The Conseil d’Etat (State Council) granted exemption from the second constitutional vote on 19 December 2025 and the text will enter into force after it is published in the Luxembourg Official Journal.

Purpose and legal context

The text implements Directive (EU) 2022/2381 of 23 November 2022 on improving the gender balance among directors of listed companies and related measures. It will remain in force until 31 December 2038.

Which companies are covered?

The text applies to listed companies with their registered office in Luxembourg, excluding listed companies that are micro, small or medium-sized enterprises (SMEs).

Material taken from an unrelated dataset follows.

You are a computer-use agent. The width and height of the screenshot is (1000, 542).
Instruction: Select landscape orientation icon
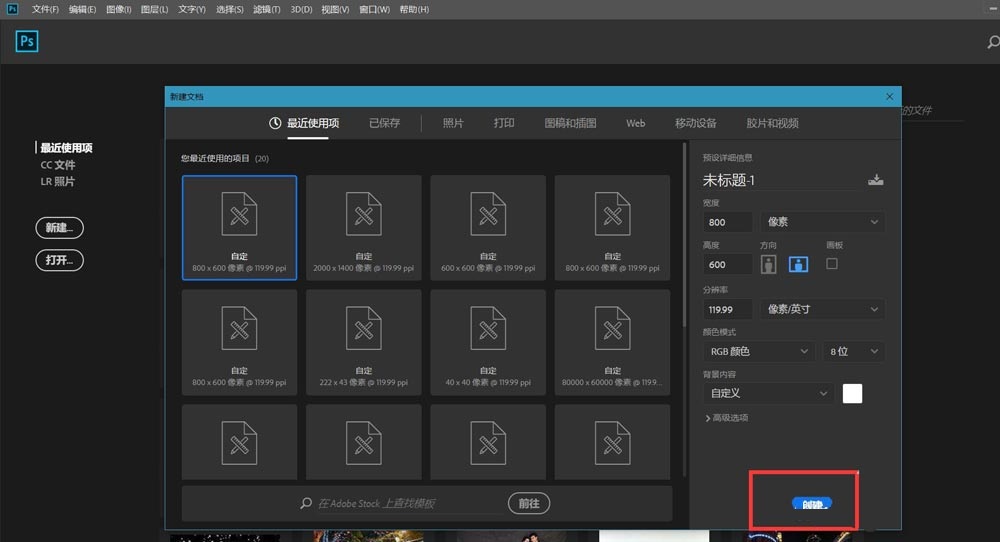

“Listed company” is defined by reference to the concept of regulated market under Directive 2014/65/EU (MiFID II). In practice, this covers companies with their registered office in Luxembourg whose shares are admitted to trading on a regulated market in one or more Member States.

SMEs are defined as companies employing fewer than 250 persons and having annual turnover not exceeding EUR 50,000,000 or an annual balance sheet total not exceeding EUR 43,000,000. The Ministry of Finance indicated during Finance Committee discussions that the text should apply to approximately 30 companies in Luxembourg.

Core quantitative objective and deadline

By 30 June 2026, at least 33% of all director positions (executive and non-executive combined) must be held by the underrepresented sex. The minimum number is calculated by rounding to the nearest whole number without exceeding 49%.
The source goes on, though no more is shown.